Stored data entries
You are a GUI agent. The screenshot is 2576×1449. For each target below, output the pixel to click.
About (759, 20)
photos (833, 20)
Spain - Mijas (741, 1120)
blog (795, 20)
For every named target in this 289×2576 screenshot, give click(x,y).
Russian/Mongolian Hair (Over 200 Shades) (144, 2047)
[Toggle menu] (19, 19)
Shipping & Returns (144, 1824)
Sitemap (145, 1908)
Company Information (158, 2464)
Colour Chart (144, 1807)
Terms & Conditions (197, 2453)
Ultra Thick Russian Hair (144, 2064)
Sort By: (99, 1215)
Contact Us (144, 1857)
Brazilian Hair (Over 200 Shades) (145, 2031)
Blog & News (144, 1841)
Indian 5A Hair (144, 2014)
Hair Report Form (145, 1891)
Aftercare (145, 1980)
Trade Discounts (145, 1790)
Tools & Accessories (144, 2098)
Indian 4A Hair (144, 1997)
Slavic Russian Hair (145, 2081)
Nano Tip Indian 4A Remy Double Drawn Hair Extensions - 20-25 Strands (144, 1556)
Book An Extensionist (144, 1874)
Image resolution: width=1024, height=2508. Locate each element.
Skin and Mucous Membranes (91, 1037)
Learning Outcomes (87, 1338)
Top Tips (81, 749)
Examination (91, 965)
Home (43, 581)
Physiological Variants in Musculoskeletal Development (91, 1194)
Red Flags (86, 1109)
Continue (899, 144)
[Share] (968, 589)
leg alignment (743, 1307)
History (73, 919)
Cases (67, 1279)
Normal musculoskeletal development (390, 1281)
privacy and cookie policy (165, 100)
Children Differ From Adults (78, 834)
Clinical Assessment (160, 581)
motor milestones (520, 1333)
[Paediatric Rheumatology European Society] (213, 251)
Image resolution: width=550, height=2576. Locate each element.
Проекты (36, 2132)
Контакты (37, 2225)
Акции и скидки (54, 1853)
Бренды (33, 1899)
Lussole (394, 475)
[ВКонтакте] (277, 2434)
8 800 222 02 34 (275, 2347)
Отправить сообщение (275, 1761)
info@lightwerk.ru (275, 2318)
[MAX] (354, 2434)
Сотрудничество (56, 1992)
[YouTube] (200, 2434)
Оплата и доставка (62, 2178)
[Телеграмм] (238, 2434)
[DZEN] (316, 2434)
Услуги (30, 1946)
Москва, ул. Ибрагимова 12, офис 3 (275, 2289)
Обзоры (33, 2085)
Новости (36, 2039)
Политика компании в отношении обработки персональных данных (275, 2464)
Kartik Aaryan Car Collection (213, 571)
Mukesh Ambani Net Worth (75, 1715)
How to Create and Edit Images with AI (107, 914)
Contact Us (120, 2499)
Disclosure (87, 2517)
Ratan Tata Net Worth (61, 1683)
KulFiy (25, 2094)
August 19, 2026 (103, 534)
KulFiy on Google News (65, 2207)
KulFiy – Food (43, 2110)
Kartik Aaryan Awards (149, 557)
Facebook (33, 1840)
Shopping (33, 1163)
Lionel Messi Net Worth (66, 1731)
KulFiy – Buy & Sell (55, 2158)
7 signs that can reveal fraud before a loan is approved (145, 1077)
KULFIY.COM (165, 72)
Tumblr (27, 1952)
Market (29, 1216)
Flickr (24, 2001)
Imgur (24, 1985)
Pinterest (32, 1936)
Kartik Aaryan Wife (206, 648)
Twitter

> [What the exercise asks]:
Show every line in the records above that contains the word "Over".

> [Answer section]:
Russian/Mongolian Hair (Over 200 Shades) (144, 2047)
Brazilian Hair (Over 200 Shades) (145, 2031)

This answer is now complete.